Commençons cette critique comme Berezovsky son récital : à brûle-pourpoint. Entré en trombe sur la scène du Théâtre des Champs-Élysées, le pianiste se lance, après un salut réglementaire, dans l’exécution de la première Étude-Tableau de l’opus 39. Prodige digital, déluge de notes, facilité triomphante : ces qualités s’imposent. Pourtant, d’emblée, l’asphyxie menace. Curieux phénomène, en vertu duquel la maîtrise du clavier devient un handicap ! Une fois que s’estompe la jouissance première de la virtuosité, on comprend que chez Berezovsky, la boulimie d’arpèges déséquilibre tout l’édifice musical : le tempo d’abord, qui presse systématiquement lorsque le discours s’assagit, comme si le temps manquait toujours. Mais la cohérence du morceau est aussi en péril : les membres de phrase que l’oreille est censée percevoir sont frappés avec la vigueur qui convient, mais toujours sur un même ton neutre qui ne permet pas de les relier entre eux, ni d’envisager, au-delà du simple événement sonore, la structure temporelle qui constitue l’armature de la pièce.

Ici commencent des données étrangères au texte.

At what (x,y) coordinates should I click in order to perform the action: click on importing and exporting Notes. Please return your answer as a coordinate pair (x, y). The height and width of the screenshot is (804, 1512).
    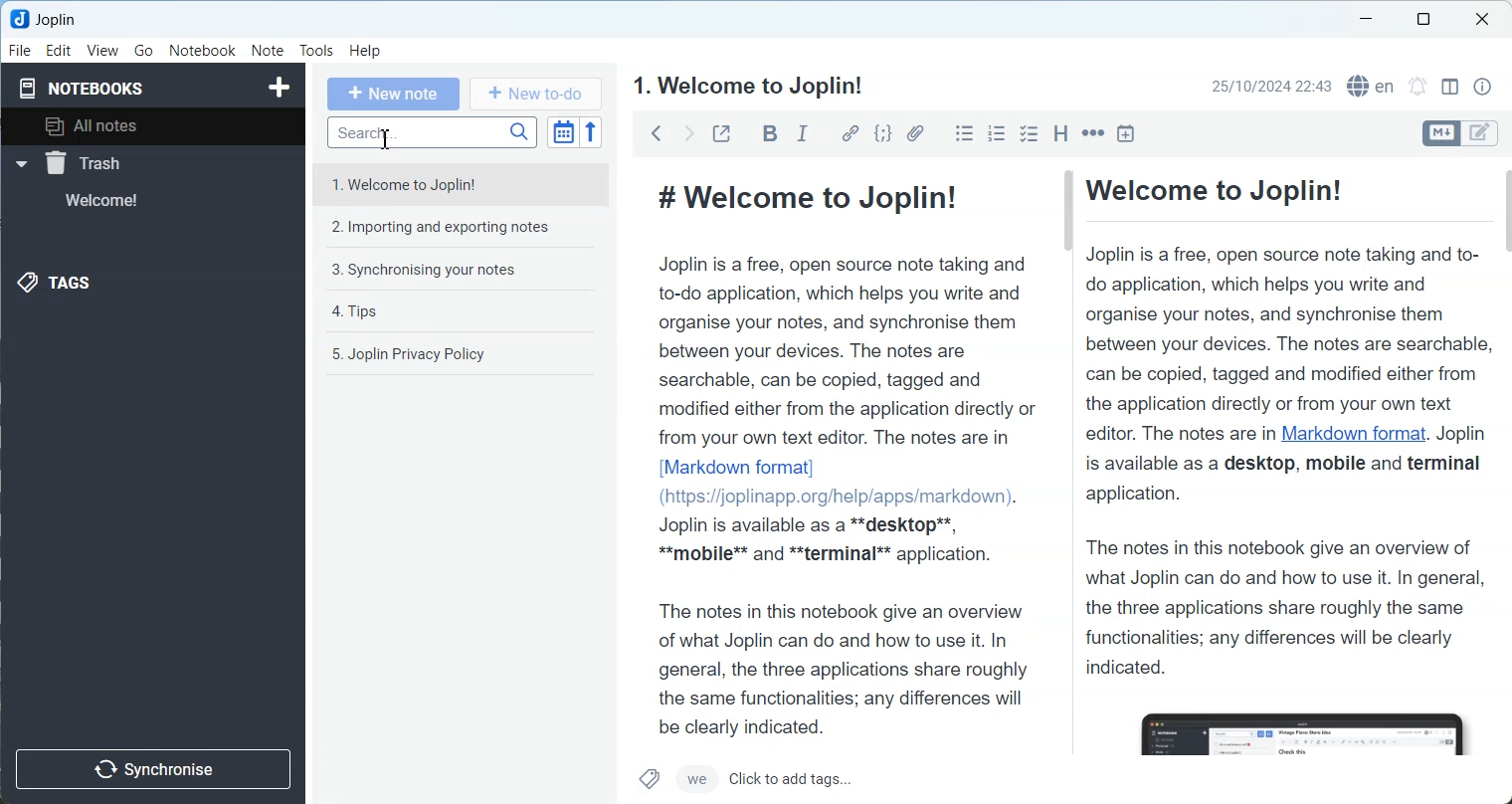
    Looking at the image, I should click on (464, 226).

Les morceaux qui suivent, hélas, sont aussi désordonnés. Privée de toute respiration, la musique de Rachmaninov, de prolixe, devient compacte, puis indigeste. On ne peut que le déplorer, car si les Études-Tableaux rencontrent partout les éloges qu’elles méritent, la Deuxième Sonate, quant à elle, cherche encore des défenseurs qui rendent justice à sa qualité d’écriture et à ses trouvailles dramatiques. Remarquons ici que Berezovsky, en véritable « pianiste à grande vitesse », a opté pour cette version révisée de la Sonate, où le compositeur lui-même a pratiqué de larges coupes. Il est vrai qu’à l’audition, certains hiatus font sursauter. Difficile, dans ces circonstances, de rien savourer – sauf peut-être le mouvement lent, où l’interprète accepte, un instant, d’adopter une posture contemplative. En revanche, l’extraordinaire section du premier mouvement, où la main droite parcourt tout le clavier en martelant une ligne d’accords dépressive, passe dans un éclair, et une accélération insensée amène instantanément la réexposition du thème principal. Un épisode chasse l’autre ; c’est la dictature du présent sur le passé.

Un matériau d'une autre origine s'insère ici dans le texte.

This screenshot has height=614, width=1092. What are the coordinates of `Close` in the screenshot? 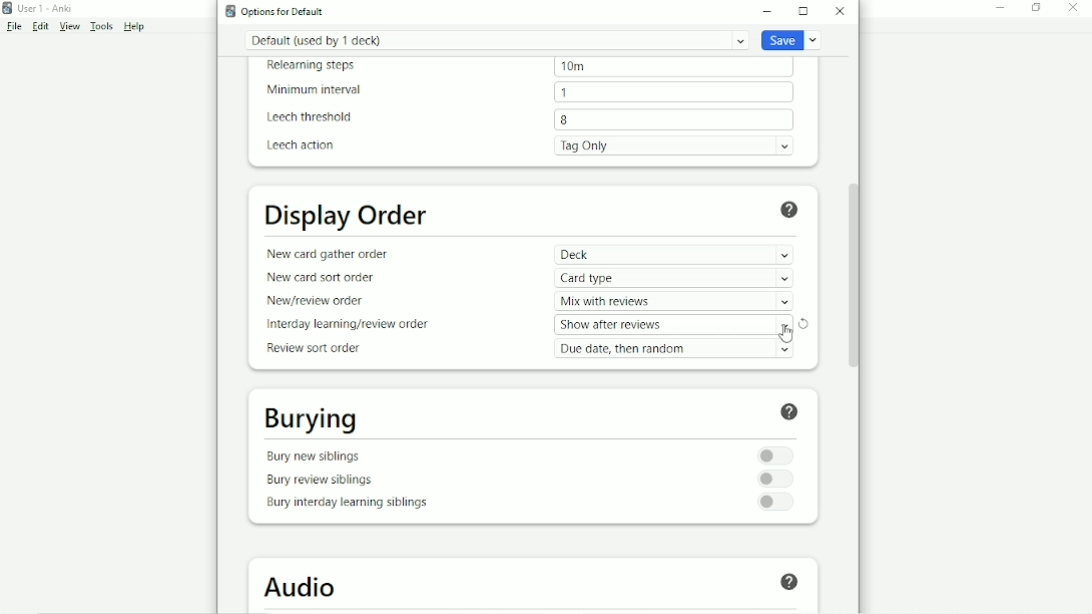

Les Préludes de Debussy, plus diaphanes, semblent mieux convenir au pianiste. Le glacial Des Pas sur la neige, encore marqué par ces perpétuelles instabilités de tempo, peine à susciter l’intérêt ; mais dans La Danse de Puck et Minstrels, on trouve quelque chose de très spirituel, qu’accentue un dosage subtil de la pédale forte, et qui incline à pardonner de légères fautes de mémoire. Mais c’est dans Ravel et les Gaspard de la nuit que Berezovsky réussit le mieux. Il semble en effet éprouver, pour ces pièces, une fascination qui l’incite à un vrai travail du détail. Le Gibet est peut-être le premier moment de réel apaisement dans ce concert survolté ; il est d’un délicieux effet.

À soirée inégale, public divisé : certains se retiennent ostensiblement d’applaudir, tandis que d’autres, à qui il est décidément bien facile de faire prendre des vessies pour des lanternes, hurlent des « bravos » hystériques. Espérons que Berezovsky se remette de l’acédie qui semble l’atteindre par moments : qu’à force de se jouer des difficultés, il ne se laisse pas aller à noyer la musique dans une grise négligence.